Robert Murray, former CEO of Murray Energy, filed for Black lung benefits after fighting regulations for the disease.
According to West Virginia Public Broadcasting reported on the filing at the Department of Labor Wednesday, recalling that Murray and his company fought mine safety regulations aimed at protecting those in the field from the disease.
“I founded the company and created 8,000 jobs there until the move to end coal use. I am still chairman of the board,” he wrote on the form, which was obtained by the Ohio Valley ReSource, a regional journalism collaborative with WVPB. “We’re in bankruptcy, and due to my health could not handle the president and CEO job any longer.”
Murray, who uses an oxygen tank, said that he is still in the early stages of the disease and he's consulting with experts "to determine the party potentially responsible for paying out the associated benefits." The Labor Department requires such information to define liability.
The claim says that the 80-year-old Murray is "near death."
“During my 63 years working in underground coal mines, I worked 16 years every day at the mining face underground and went underground every week until I was age 75,” Murray said in the claim.
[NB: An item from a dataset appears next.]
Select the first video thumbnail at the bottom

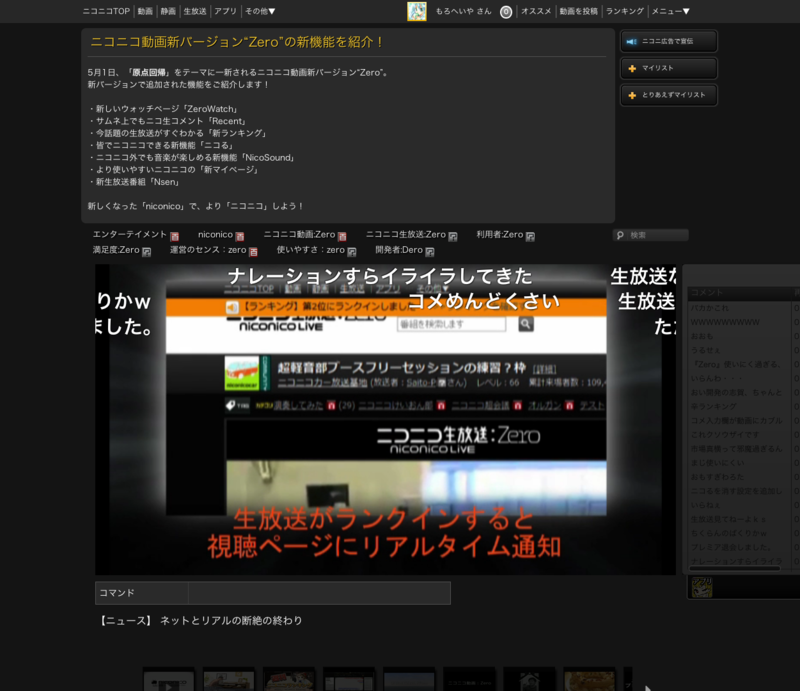pos(170,679)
“It's idiopathic pulmonary fibrosis. IPF, and it is not related to my work in the industry. They've checked for that,” Murray said in an interview with NPR. “And it's not — has anything to do with working in the coal mines, which I did for 17 years underground every day. And until I was 76, I went underground twice a week.”
Murray has been the source of jeers from HBO host John Oliver, who fought a lawsuit against Murray for years, prompting an extensive episode on SLAPP suits and that ended with a fiery musical number, kickline, singing lawyers and squirrel barbershop quartet.
"North American Coal Corporation is named as one potentially liable party in Murray’s claim for the benefits," the sort said, citing the documents from the claim. Murray said that he was employed there from May 1957 to October 1987 "where he ascended through its ranks, first as a miner before taking on the role of president."